[Source text Boundary: Start]

The python code described in this series of blog posts is available on my GitHub account.
Large Language Models (LLM, an artificial neural network based AI technology) are well known for their ability to generate text. They can answer questions, summarize or translate texts and even write whole books.
In this blog post I will present an LLM based solution (in the form of an open source [1] python library) which can be used to quickly test a hypothesis in the social sciences. The solution exploits the fact that LLMs are statistical models which can be (ab)used to calculate the likelihood of sentences in natural language. The idea is easiest to explain with an example:
The sentence „She came home and painted her nails“ is much more likely to occur in a text (e.g. a book) than the sentence „He came home and painted his nails“ [2]. LLMs are able to calculate such likelihoods. Of course there are several limitations. More about his later. But my experiments show that the calculated likelihoods describe well known social relationships surprisingly well. It might be therefore possible to use LLMs for fast theory construction. In the example above we can assume that - because the likelihood for the first sentence is much higher than for the second sentence - men only rarely paint their nails.
LLMs are trained on huge amounts of internet data (ranging from wikipedia and classic literature to facebook posts and even worse). During this training process the LLM constructs, to be able to generate novel text, a language based world model (the extent to which this happens is currently being debated). This world model is a compressed description of the world as we describe it in all the texts we have ever published. It contains an approximate statistical model of our language (which - of course - is based on our behavior and culture).
To understand the idea from a more technical perspective we need to know a bit more about LLMs:
Most of them are currently autoregressive language models: they are given an input text for which they generate the next word. To be more precise they usually generate a sub word string called „token“ (i.e. some words consist of more than one token). This word can then be added to the text and another token can be generated. And so on.
Now what does it mean, when a LLM „generates“ a token? The output of an LLM is a list or probabilities: for every element in its token dictionary (which can contain easily 150000 different tokens) the probability is calculated that the element/token comes next in the text.
So for instance if I input the text („prompt“) „The teenager ate his“, the LLM will suggest various tokens describing food („soup“) with high probability (like 0.23) and the token „chair“ will be assigned an extremely low probability (like 0.0000012, because even teenagers only very rarely eat chairs!).
Typically one of the words with the highest probabilty is chosen and this is then the generated token.
But LLMs do not only calculate all these probabilities for the next generated word, but also for every word of the input sentence (the so called „prompt“). As this information is not needed in normal generative applications, it is usually discarded internally. Unfortunately this information is - for the same reason - not output by the APIs of the most powerful commercial LLMs (like ChatGPT etc.). It is therefore required to run the LLM locally and the selection of LLMs is limited to publicly available open source LLMs (like „Llama 3 8B“ etc.)

[Source text Boundary: End]
[Dataset section Boundary: Start]

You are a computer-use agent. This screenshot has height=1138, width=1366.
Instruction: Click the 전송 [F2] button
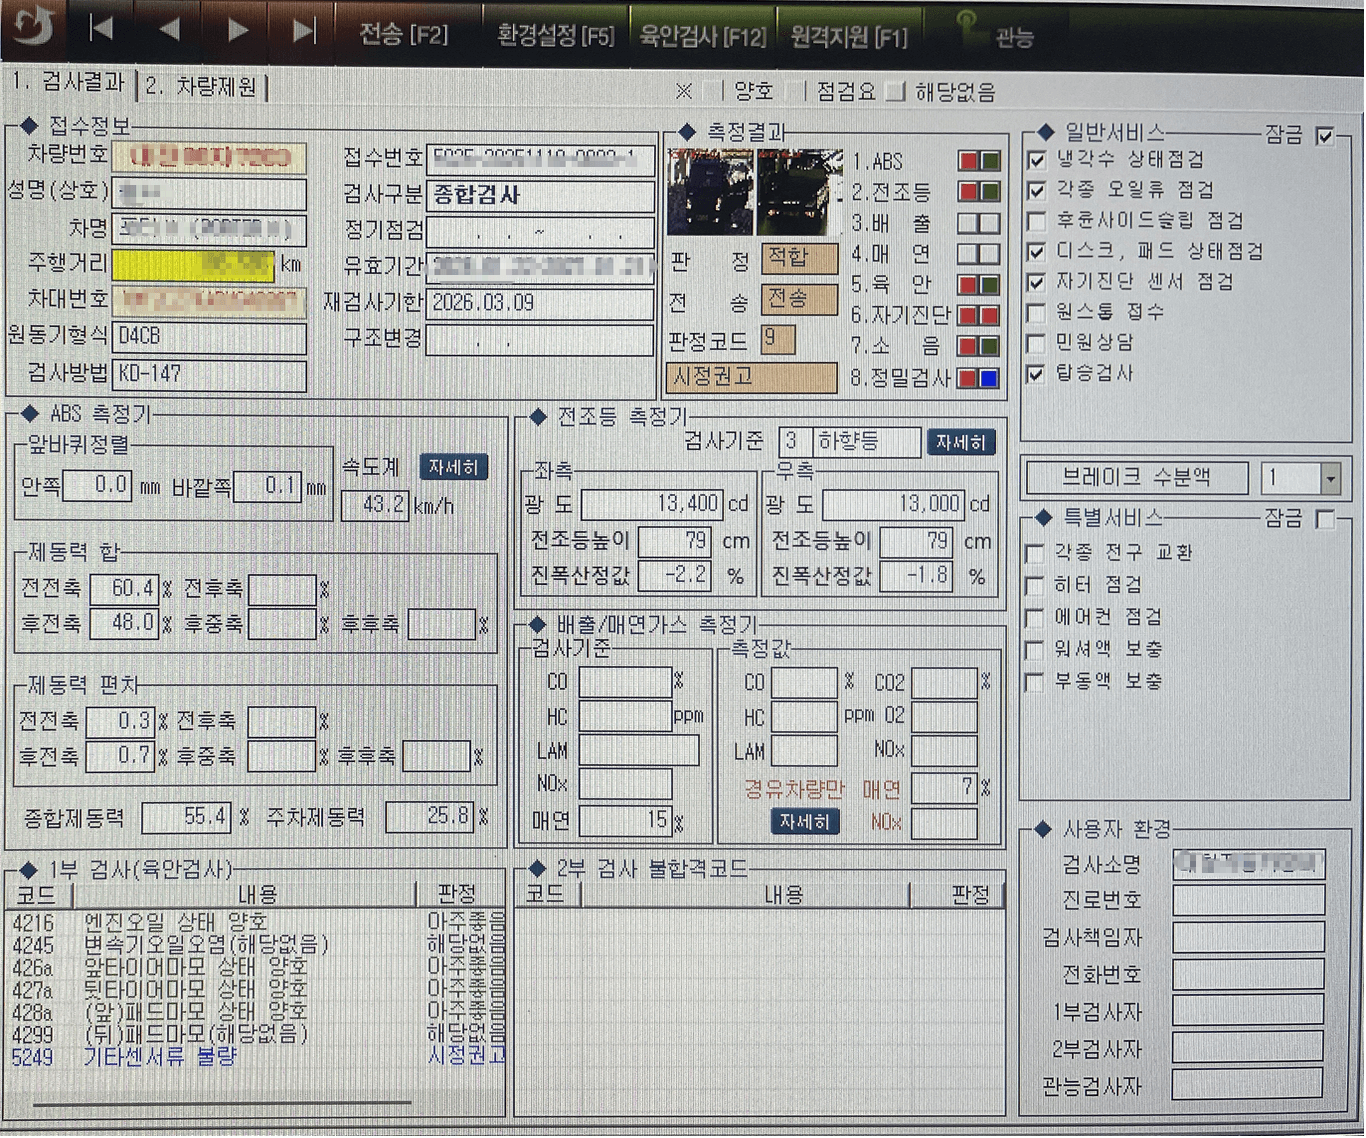[404, 35]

[Dataset section Boundary: End]

Assigned task 1
List the tasks that the blog post about language models says such models can perform on text, naming each one separately.
Assigned task 2
Continue the blog post about using language models to calculate sentence likelihoods, picking up after its final sentence.

Exercise result 1
Answering questions, summarizing texts, translating texts, writing whole books

Exercise result 2
I therefore modified a proven LLM library (which runs fast on a decent Macbook with Apple silicon - i.e. M1-M4 processors - and can use many open source LLMs from the huge hugginface library) to output these probabilities too. The result is a simple library named SAILSS (Scouting AI Library for Social Sciences) which could - I believe - very helpful in the process of theory construction in the social sciences. It could allow to test hypothesis very quickly which would allow scientists to explore a large number of cases in a very short time (without the need for surveys etc.).
SAILSS currently consists of the following components:
- A modified LLM-Framework (I chose the MLX-Framework from Apple: Github ml-explore/mlx-examples). It runs with high performance on standard Apple Silicon computers (like a Macbook Pro / Air) with sufficient amount of RAM (from around 16B, depending on the LLM chosen).
- Some extensions of the Framework which contain special functionality needed to make meaningful experiments and generate different output formats which are well suited for the intended application.
- Some example scripts which show the use of the library (basic and more advanced cases) including data visualization etc.
The python code for all three components is available on my GitHub account.
Please note that the current implementation is rather minimalistic and its use currently requires some solid familiarity with computer science (python etc.). Let me know in any case if you are interested in this project (even if you don’t feel qualified to use it in its present state): if several people are interested in using the project, I will be motivated to improve and extend it.
I will describe the library and its applications in a series of blog posts (to be published in the next 2-3 weeks):
- Overview (this post!)
- A bit of theory, some examples of problems which can be explored using SAILSS. Challenges and solutions.
- How to use the library (basic python knowledge required) and advanced examples
- Implementation details (for experts who want to modify the library)
The next blog post is already available!
[1] MIT License
[2] In this example, the Meta Llama 3 8B LLM might suggest the word „masterpiece“ after the token „his“!